■ **Problem description**
The reply is a verbatim copy of the listing below with its images dropped.

◆ ◆ ◆ ◆ ◆ ◆ ◆

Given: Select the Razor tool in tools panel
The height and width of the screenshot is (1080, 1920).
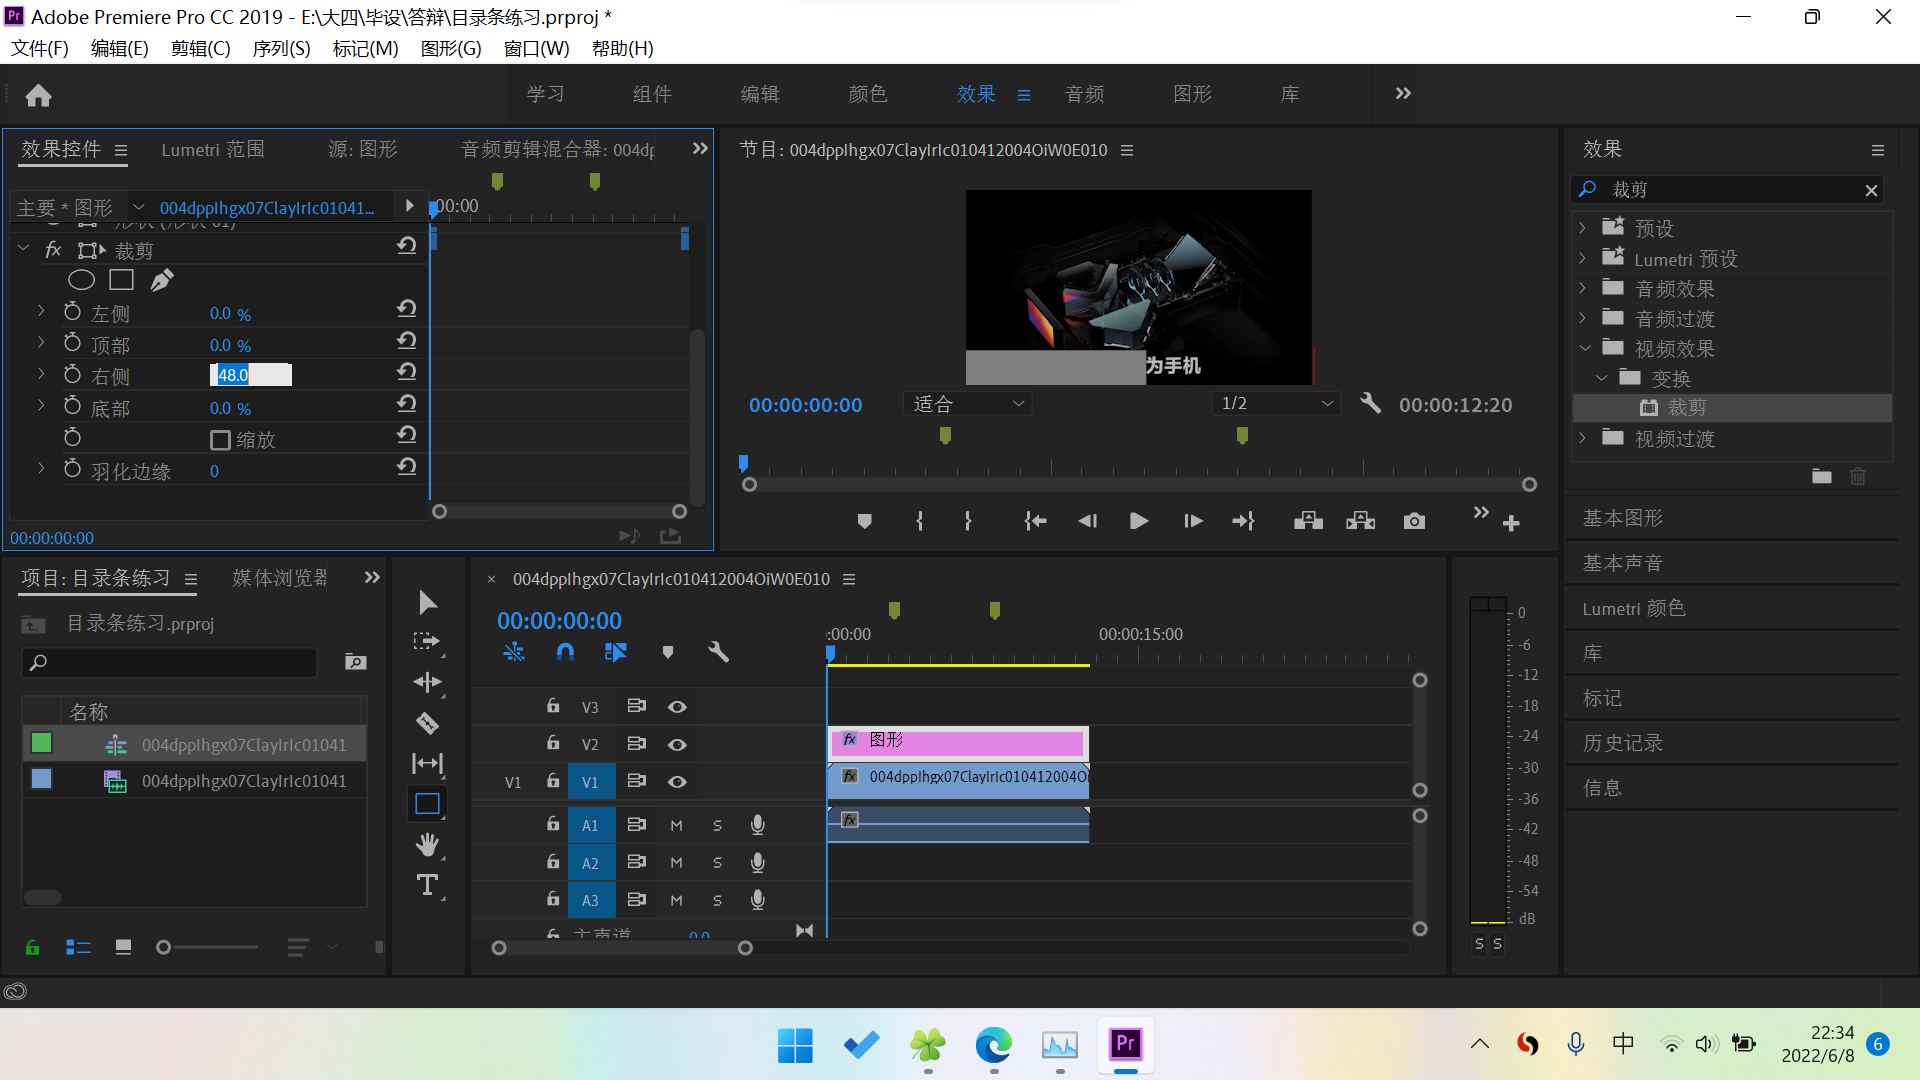Looking at the screenshot, I should [x=427, y=723].
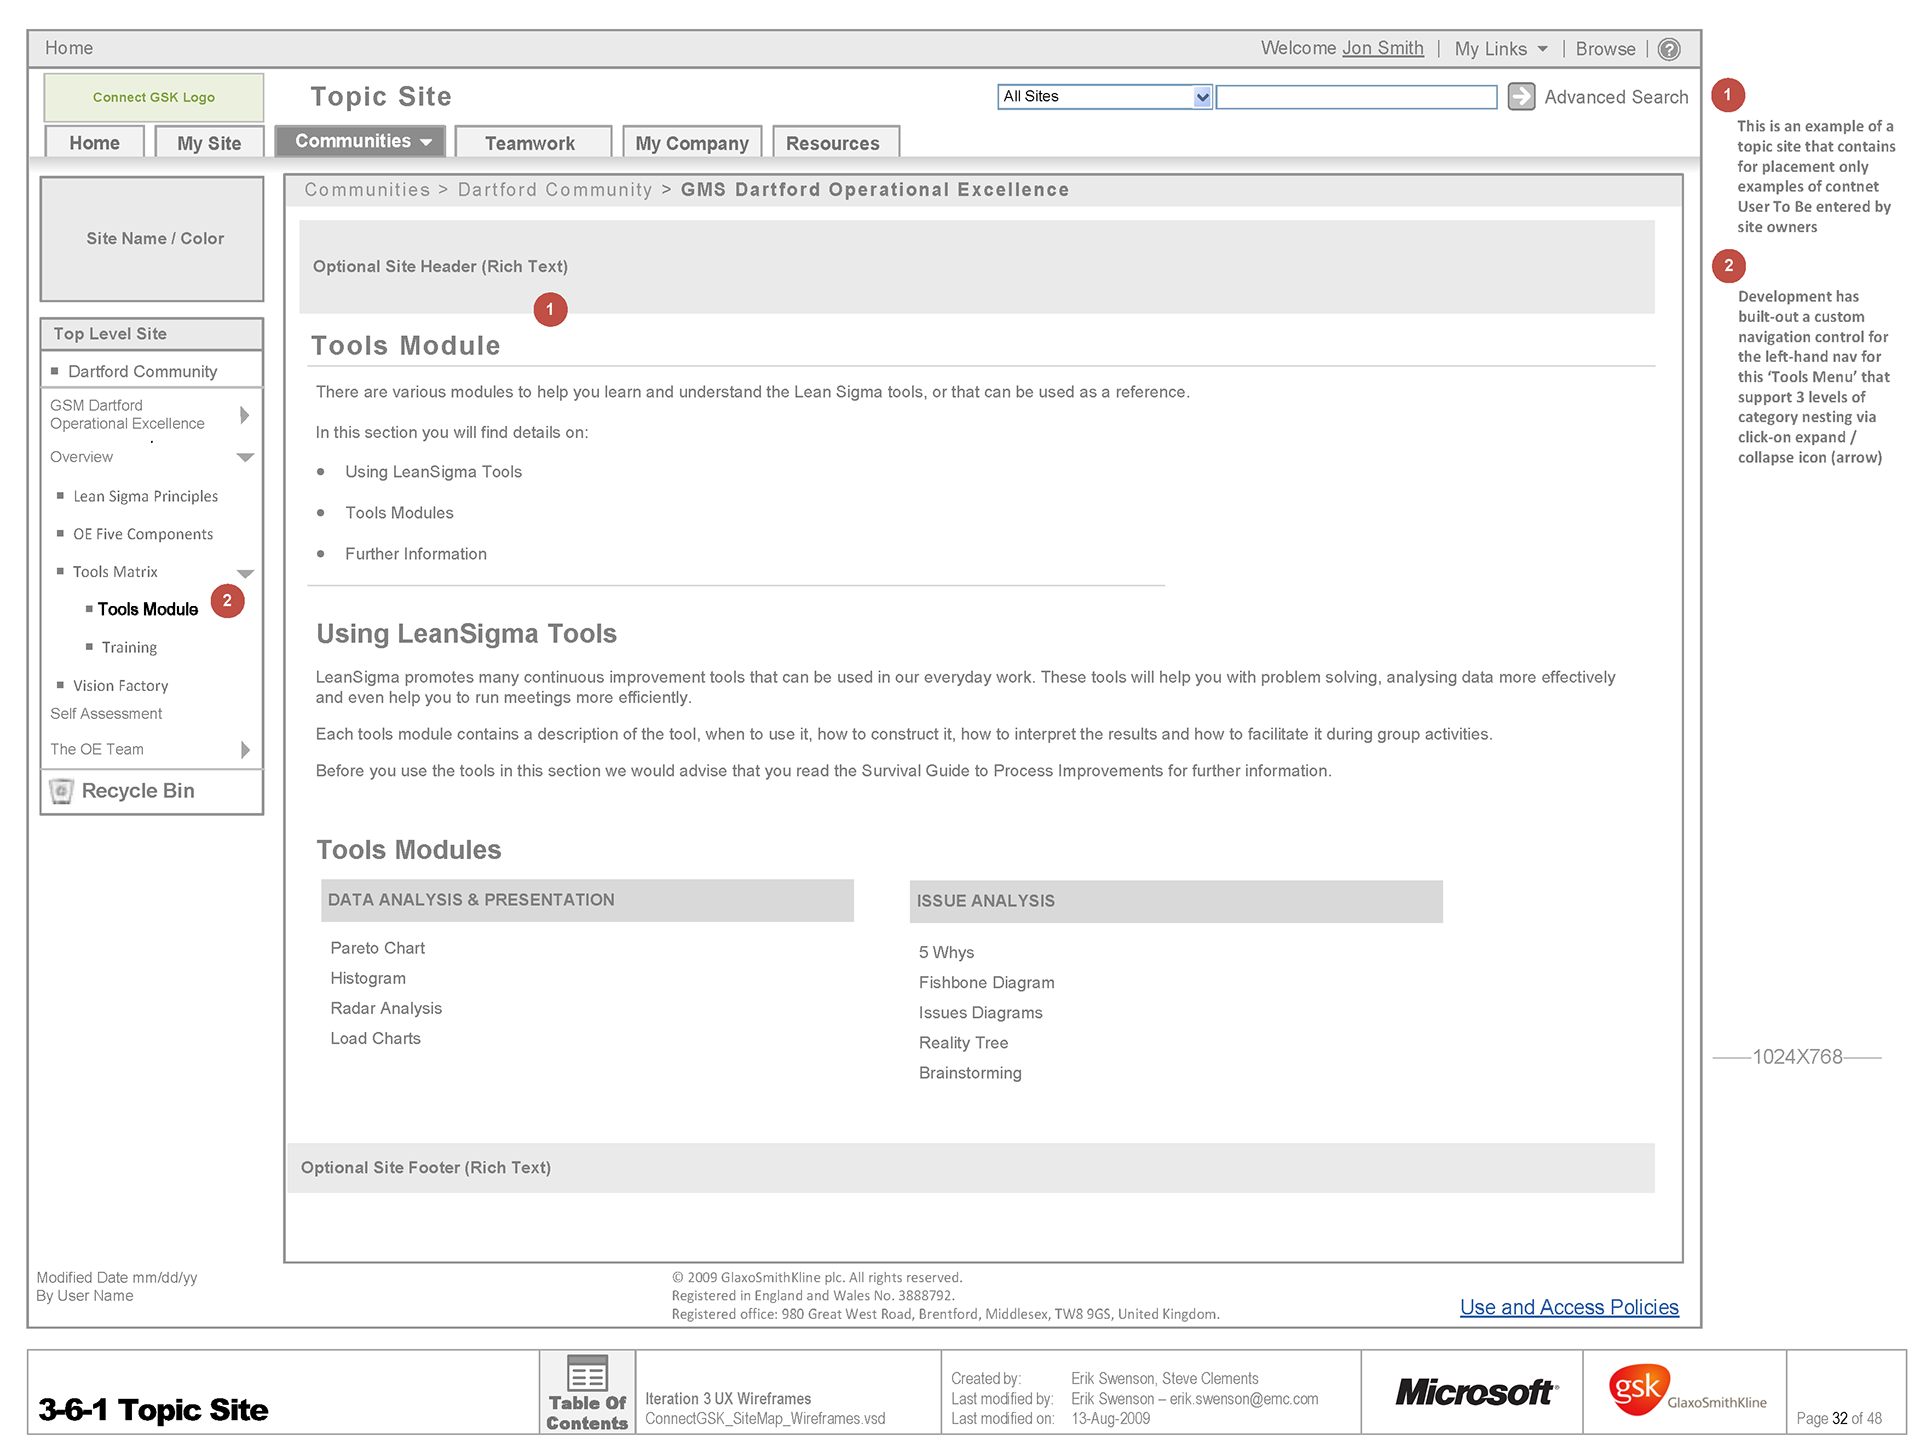The image size is (1920, 1447).
Task: Switch to the Teamwork tab
Action: pyautogui.click(x=530, y=143)
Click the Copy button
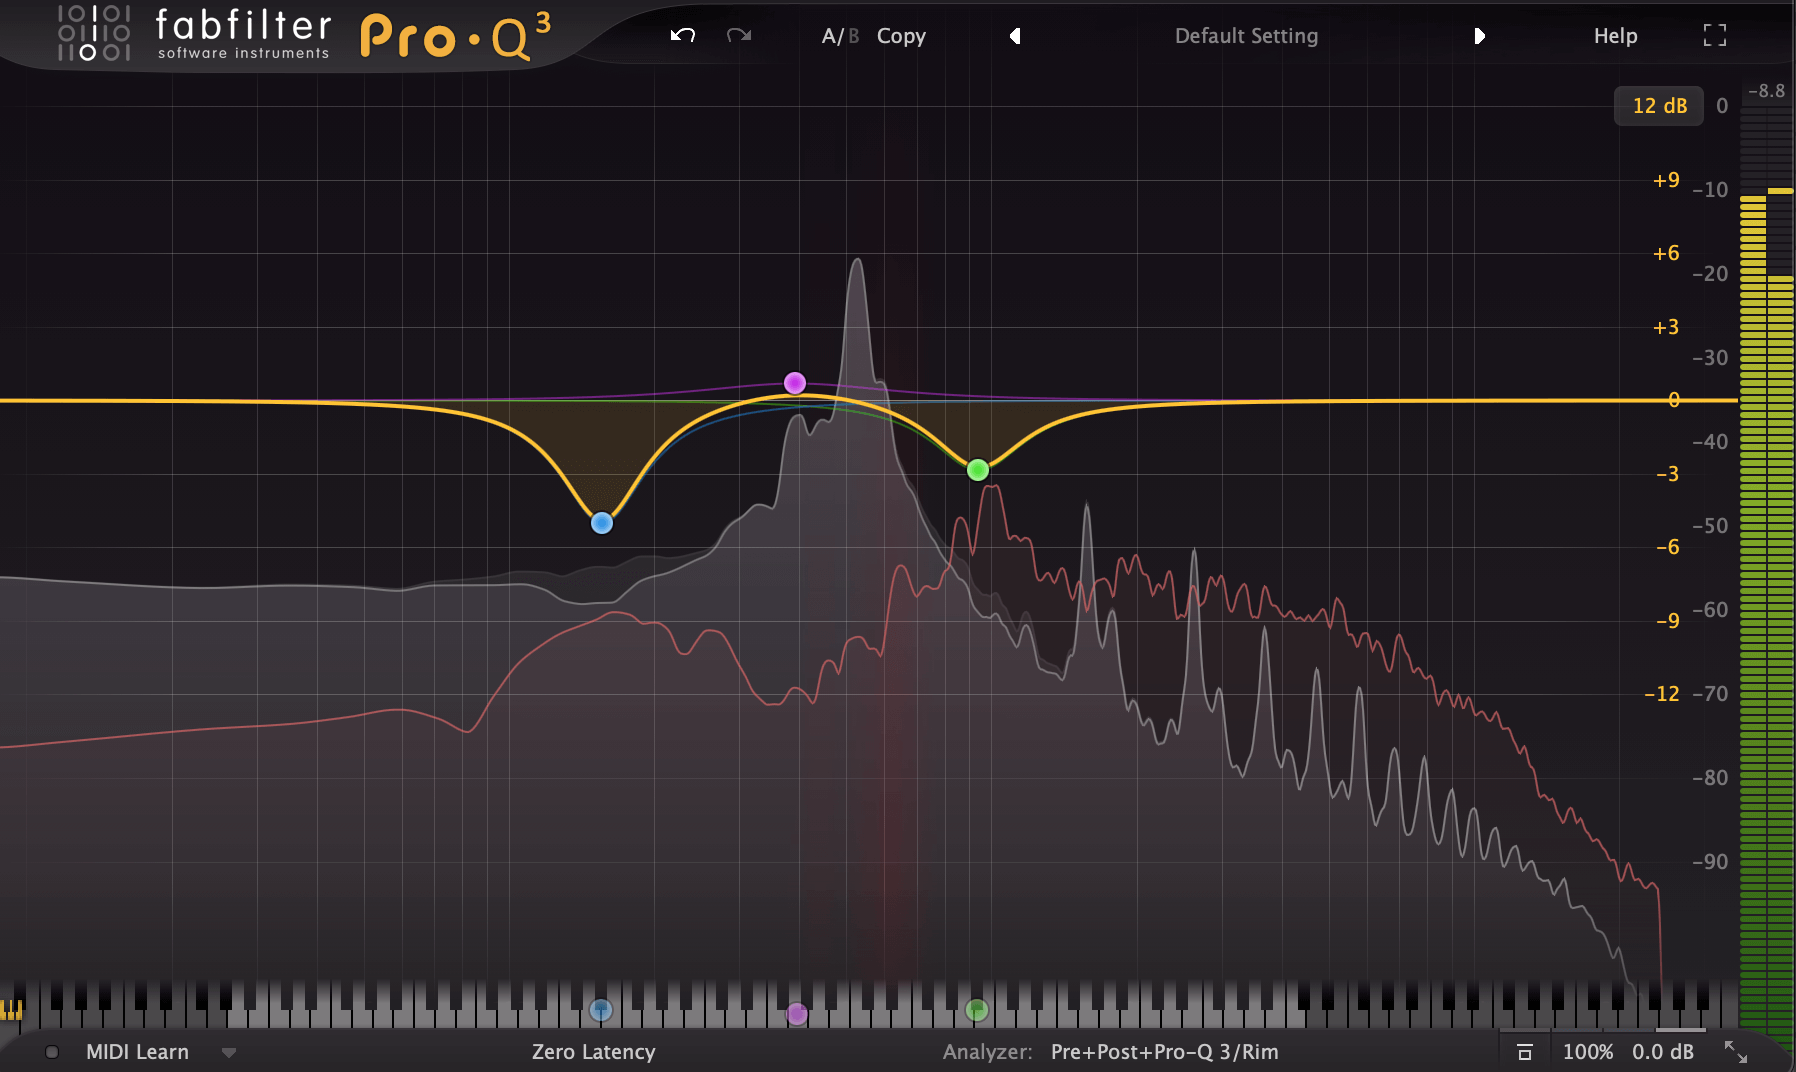 [x=901, y=36]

◆ ◆ ◆ ◆ ◆ ◆ ◆

■ **Completed exercise**
Given: Select the Razor tool in tools panel
The height and width of the screenshot is (1080, 1920).
Looking at the screenshot, I should [x=427, y=723].
The image size is (1920, 1447).
Task: Switch to the Teamwork tab
Action: pyautogui.click(x=530, y=143)
Click the Copy button
 [x=901, y=36]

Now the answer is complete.